Aku sampai di rumah, tapi Kokoro tidak ada di sana, jadi aku makan mie cup untuk makan malam dan menonton beberapa anime yang sudah kurekam.

 "Aku pulang!"  Kokoro pulang sekitar pukul delapan.

 Dia mengatakan bahwa dia akan keluar dengan teman-temannya hari ini, ‘kan?  Gyaru macam apa yang pulang jam delapan malam?  Orang tuanya pasti sangat protektif sehingga dia tumbuh seperti ini.

 "Oh, hai," sapaku.

 “Jadi, bagaimana kencanmu?”

 “Menyenangkan.  Mashiro benar-benar terlihat semakin seperti gadis idealku, tapi…”

 "Tapi apa?"

 “Ada sesuatu yang menggangguku…” kataku, dan menjelaskan kepada Kokoro apa yang terjadi di Animate.

 “Kemudian, mereka mulai membicarakan album baru itu, dan Mashiro—namanya yang kutahu—pergi untuk memesan itu, menyeret temannya bersamanya.  Saat itulah kencan kami berakhir.”

 "Dan album siapa itu?"  tanya Kokoro.

 “Hm… Itu nama laki-laki.  Itu saja yang kuingat.”

 "Kau bahkan tidak bisa mengingat bagian terpentingnya?!"  Kokoro memarahiku.

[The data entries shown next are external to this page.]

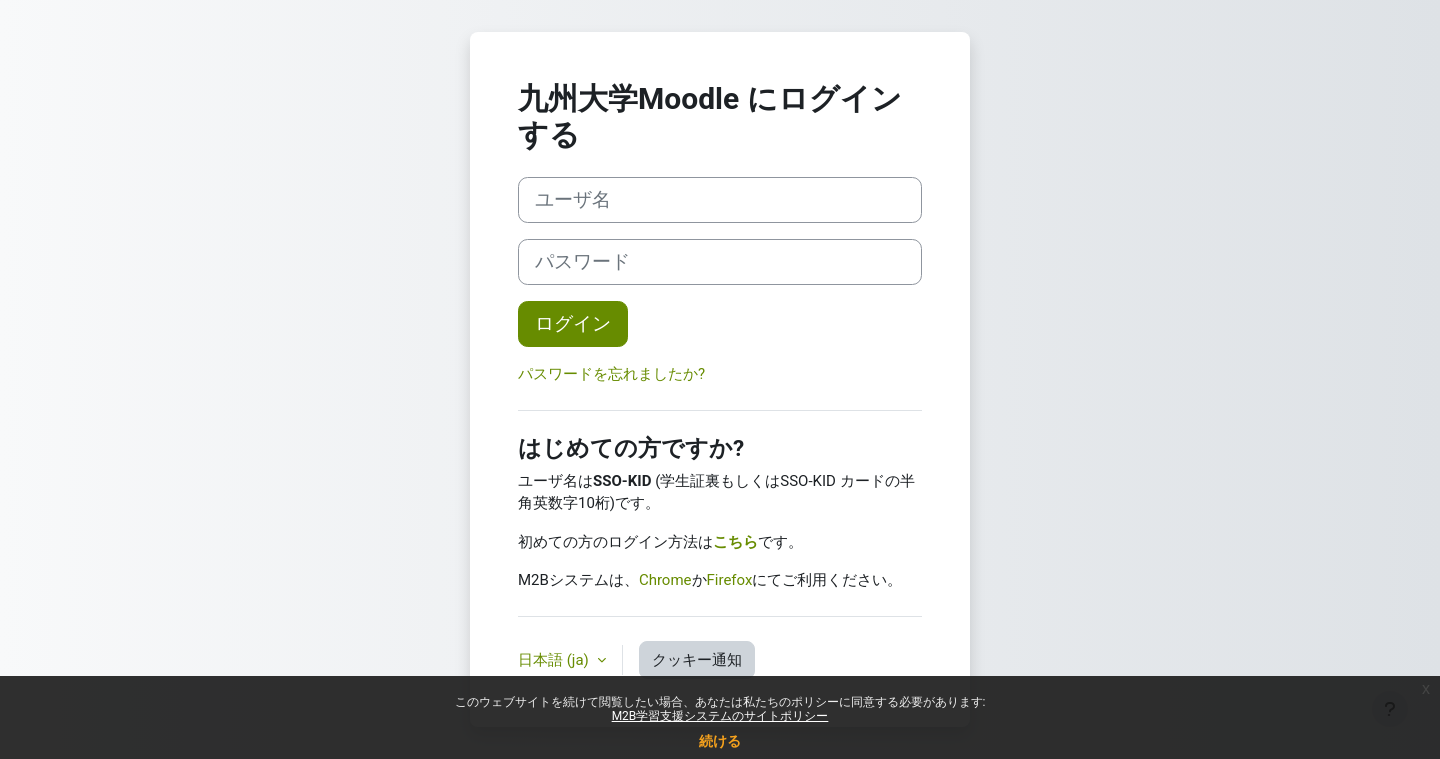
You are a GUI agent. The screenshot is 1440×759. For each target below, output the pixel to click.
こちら (735, 542)
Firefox (730, 580)
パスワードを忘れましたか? (611, 374)
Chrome (665, 580)
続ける (720, 741)
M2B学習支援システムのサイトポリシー (720, 716)
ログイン (573, 324)
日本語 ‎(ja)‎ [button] (555, 660)
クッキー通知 (697, 660)
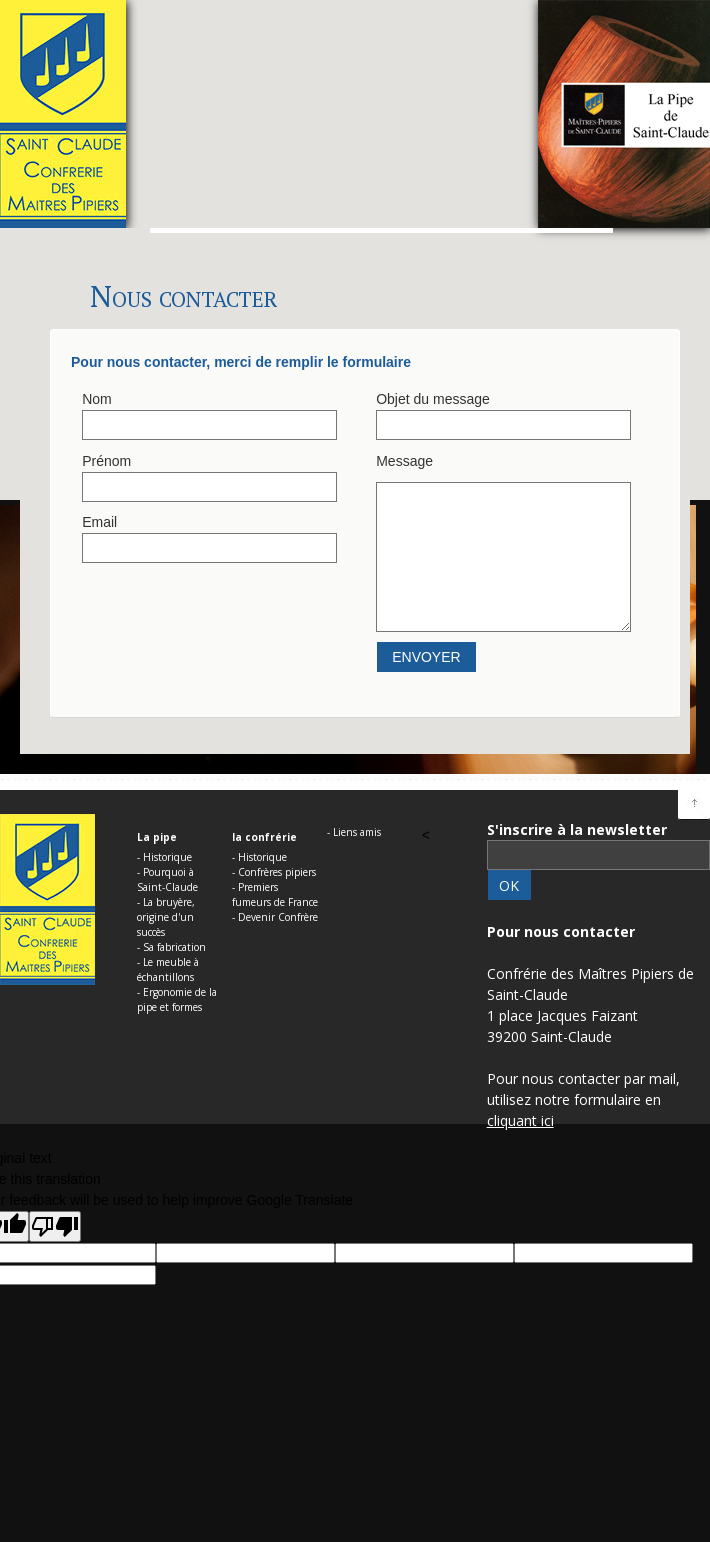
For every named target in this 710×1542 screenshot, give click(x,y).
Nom (97, 399)
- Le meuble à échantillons (168, 969)
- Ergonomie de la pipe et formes (177, 999)
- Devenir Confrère (275, 917)
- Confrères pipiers (274, 872)
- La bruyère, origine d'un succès (166, 917)
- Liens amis (354, 832)
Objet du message (433, 399)
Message (404, 461)
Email (99, 522)
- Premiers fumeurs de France (275, 894)
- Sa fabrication (171, 947)
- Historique (164, 857)
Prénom (106, 461)
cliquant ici (520, 1120)
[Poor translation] (55, 1226)
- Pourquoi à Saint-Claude (167, 879)
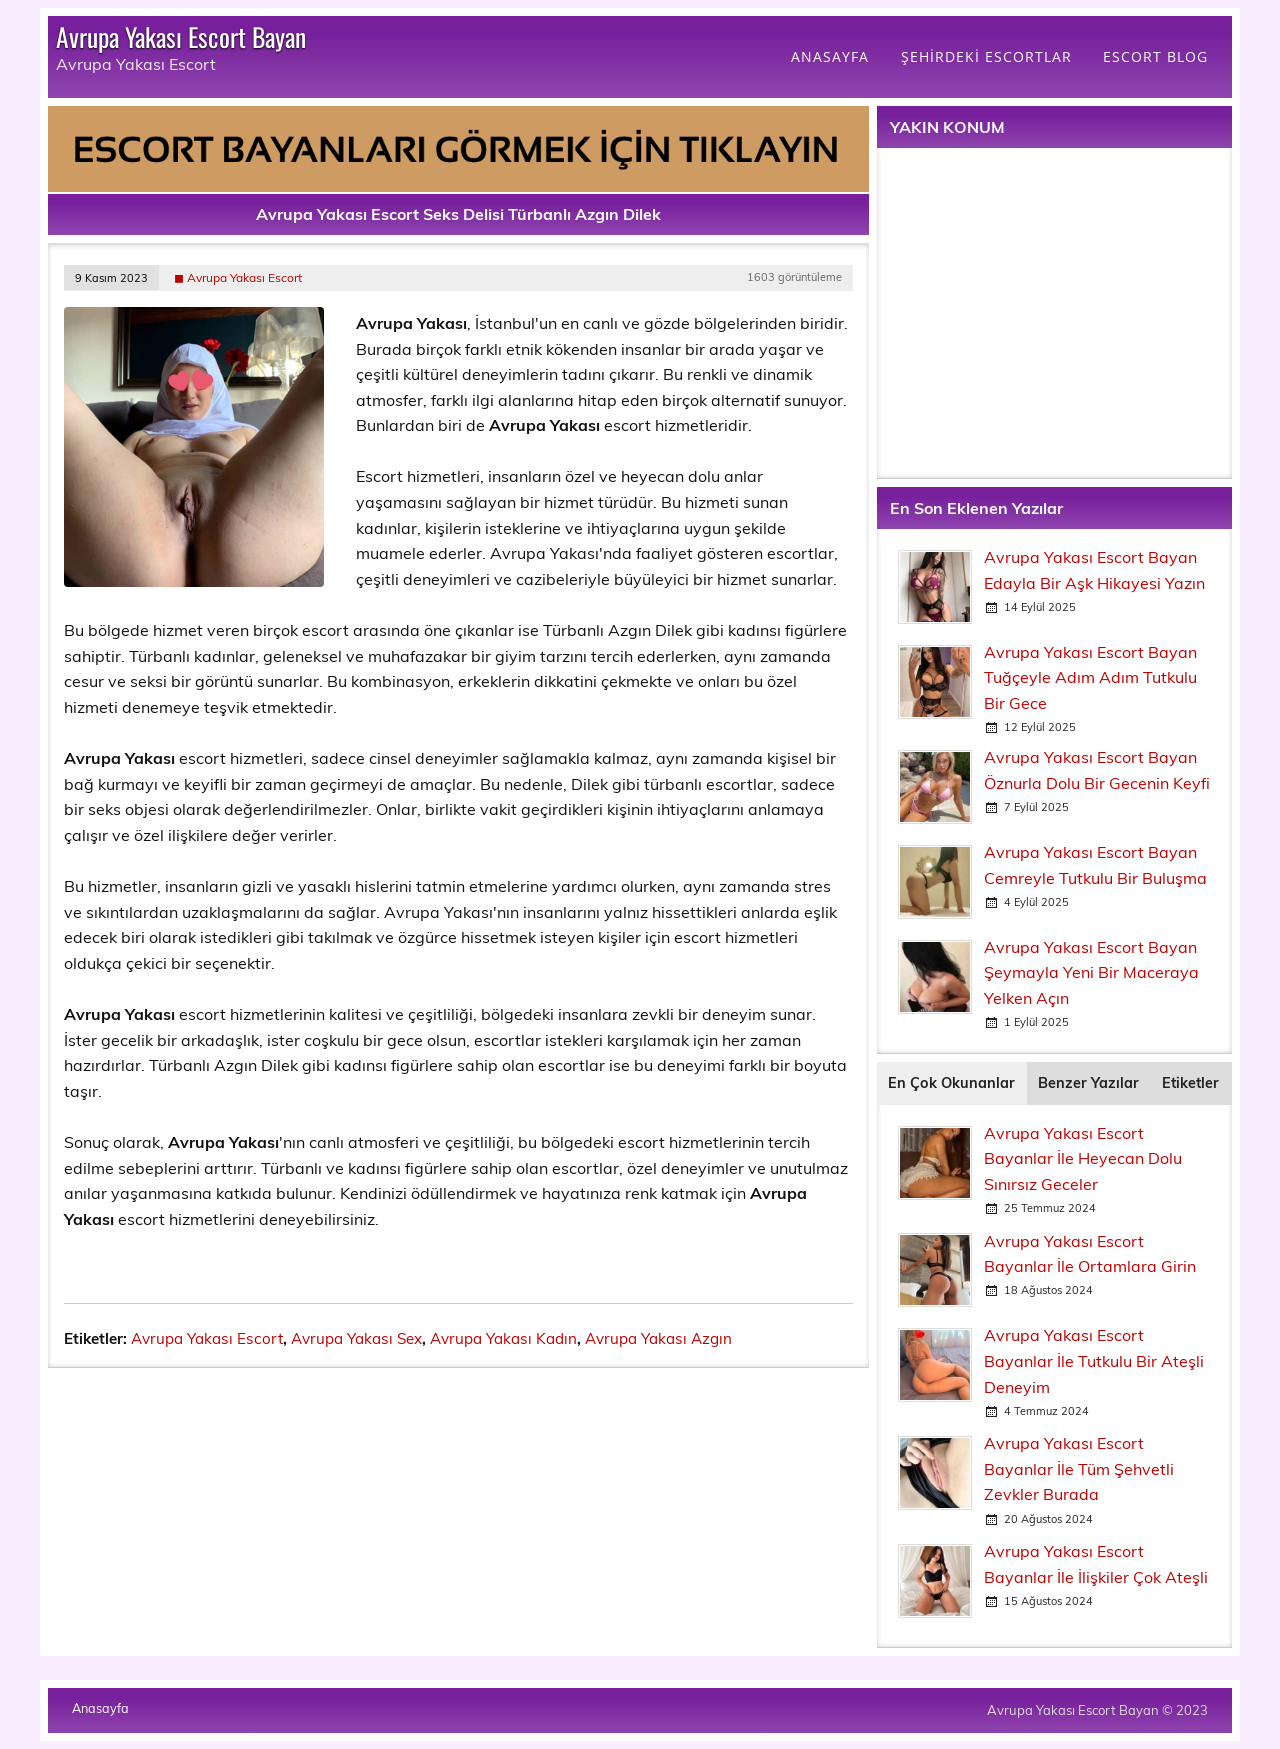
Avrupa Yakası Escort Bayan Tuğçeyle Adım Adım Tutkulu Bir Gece (1090, 677)
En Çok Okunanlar (951, 1083)
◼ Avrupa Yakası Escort (238, 277)
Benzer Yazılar (1088, 1083)
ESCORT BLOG (1155, 56)
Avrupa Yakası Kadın (503, 1338)
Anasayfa (100, 1708)
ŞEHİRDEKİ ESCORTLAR (986, 56)
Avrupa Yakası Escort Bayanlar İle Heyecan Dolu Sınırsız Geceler (1083, 1158)
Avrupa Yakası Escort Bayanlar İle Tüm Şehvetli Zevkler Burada (1079, 1468)
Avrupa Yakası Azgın (658, 1338)
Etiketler (1190, 1083)
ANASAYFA (830, 56)
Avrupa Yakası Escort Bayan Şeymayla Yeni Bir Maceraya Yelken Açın (1091, 972)
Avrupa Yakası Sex (356, 1338)
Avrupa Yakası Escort (207, 1338)
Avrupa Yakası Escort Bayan (181, 36)
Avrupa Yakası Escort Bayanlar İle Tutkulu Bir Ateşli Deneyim (1094, 1360)
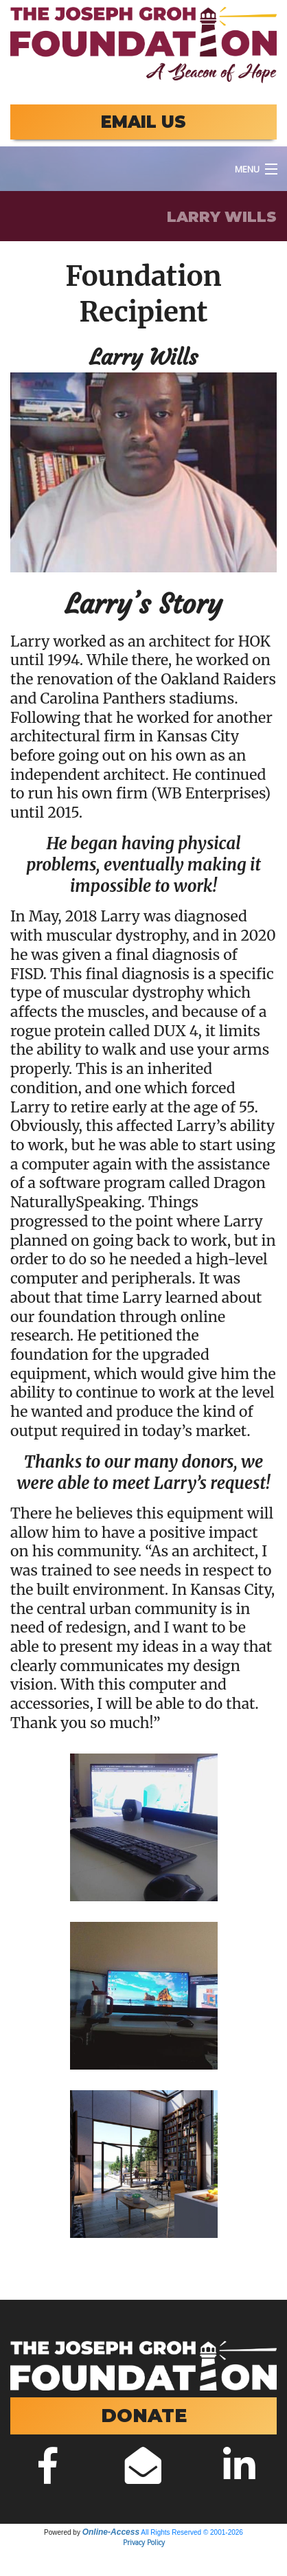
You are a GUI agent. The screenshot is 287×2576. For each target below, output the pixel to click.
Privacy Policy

 “Aku menyesal!  Aku sangat bingung dengan semua yang terjadi tiba-tiba!”

 “Nah, sekarang kita tahu bahwa Si Gojo adalah penggemar musisi misteri, atau idol, atau seiyuu—atau apa pun dia itu.  Tapi, sepertinya, dia tidak ingin kau mengetahuinya.”

 “Kau juga berpikir begitu?”  aku bertanya.

 “Jika kau tahu siapa artis itu, itu bisa menjadi kesempatan untuk lebih dekat dengannya.  Dia yang sebenarnya!”

 "Tapi dia tadi melarikan diri... Aku bahkan tidak sempat bertanya padanya..."

 “Ya, ya.  Bagaimanapun, kupikir aku sedikit mengerti sekarang.  Seperti yang kuduga, dia juga meneteskan air liur pada beberapa pria di industri otaku.  Memakai topeng, seperti kita, ”kata Kokoro.

 "Jangan mengatakannya seperti itu!"

 Aku terkejut saat tahu kalau Mashiro suka idol pria, tapi itu tidak akan mengurangi kesanku tentang dia.  Aku berharap, pada kencan kami berikutnya, dia mau membicarakan minatnya dengan lebih jujur.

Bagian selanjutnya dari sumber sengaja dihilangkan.